Estas construções militares travaram Napoleão há 200 anos
Há pouco mais de dois séculos, o avanço do exército napoleónico de Massena em direcção a Lisboa era parado pelas Linhas de Torres, um formidável arco defensivo construído entre o Atlântico e o Tejo para proteger a capital. Carlos Pessoa (textos) e Ricardo Silva (fotos) percorreram a Estremadura em busca dos sinais e vestígios desse passado militar português
É uma manhã de Maio e sopra uma brisa fresca que quase faz esquecer o sol já razoavelmente forte. O tempo está magnífico e sob um céu azul o olhar perde-se na distância, tal é a visibilidade neste dia primaveril. Do alto, a poucos quilómetros de Torres Vedras, vê-se a cicatriz que a auto-estrada fez de norte para sul e, mais longe, para lá das eólicas, está o mar envolto em ténue neblina.

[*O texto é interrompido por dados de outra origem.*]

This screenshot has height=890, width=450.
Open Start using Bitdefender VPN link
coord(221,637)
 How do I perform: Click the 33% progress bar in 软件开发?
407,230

Em suma, um dia luminoso de Primavera.
Para chegar até aqui há que subir de carro em velocidade muito moderada - também pode ser a pé -, a estrada militar em terra batida que ladeia o Forte da Feiteira (GPS 39º 02" 39,805""N, 09º 13" 55,387""W) e culmina mais à frente no Forte da Archeira (39º 02" 04,641""N, 09º 13" 04,991""W), mesmo no topo do monte. A ligeira protuberância no terreno, coberto por vegetação rasteira e flores silvestres de todas as cores, não diz a quem passa que esta é uma construção militar típica das Linhas de Torres. De perto, observa-se que o fosso ainda tem o empedrado original e o recinto circular bem definido abriga o través, uma pequena elevação à entrada do forte para defender o acesso ao interior, onde estavam instaladas as peças de artilharia e a guarnição.
Passaram-se 200 anos sobre a construção destes monumentos e já pouco mais resta que dê testemunho da sua existência. Carlos Guardado da Silva, historiador, director do Arquivo Municipal de Torres Vedras e especialista das Linhas de Torres Vedras, lembra que a maior parte destas edificações eram "obras militares de campanha, sempre efémeras, na sua maioria feitas de terra". Mas houve homens que viveram aqui longos períodos, militares que perscrutavam todos os dias os vales que se dominam a partir destas posições elevadas, em busca do invasor estrangeiro. Estabeleciam comunicação com fortes idênticos espalhados pela paisagem, suportando os ventos fortes, o frio glacial ou o calor extremo, e as precárias condições de alojamento da época, isolados do mundo por caminhos que nem sequer mereciam esse nome.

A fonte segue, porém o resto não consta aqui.